## WHAT THE TASK ASKS
Your task is to give the data again, exactly, with every line intact.
[EXERCISE DATA]
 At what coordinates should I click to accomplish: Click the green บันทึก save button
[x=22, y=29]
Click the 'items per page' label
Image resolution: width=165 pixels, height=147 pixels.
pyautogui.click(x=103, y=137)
[/EXERCISE DATA]
## EXPECTED ANSWER
 At what coordinates should I click to accomplish: Click the green บันทึก save button
[x=22, y=29]
Click the 'items per page' label
Image resolution: width=165 pixels, height=147 pixels.
pyautogui.click(x=103, y=137)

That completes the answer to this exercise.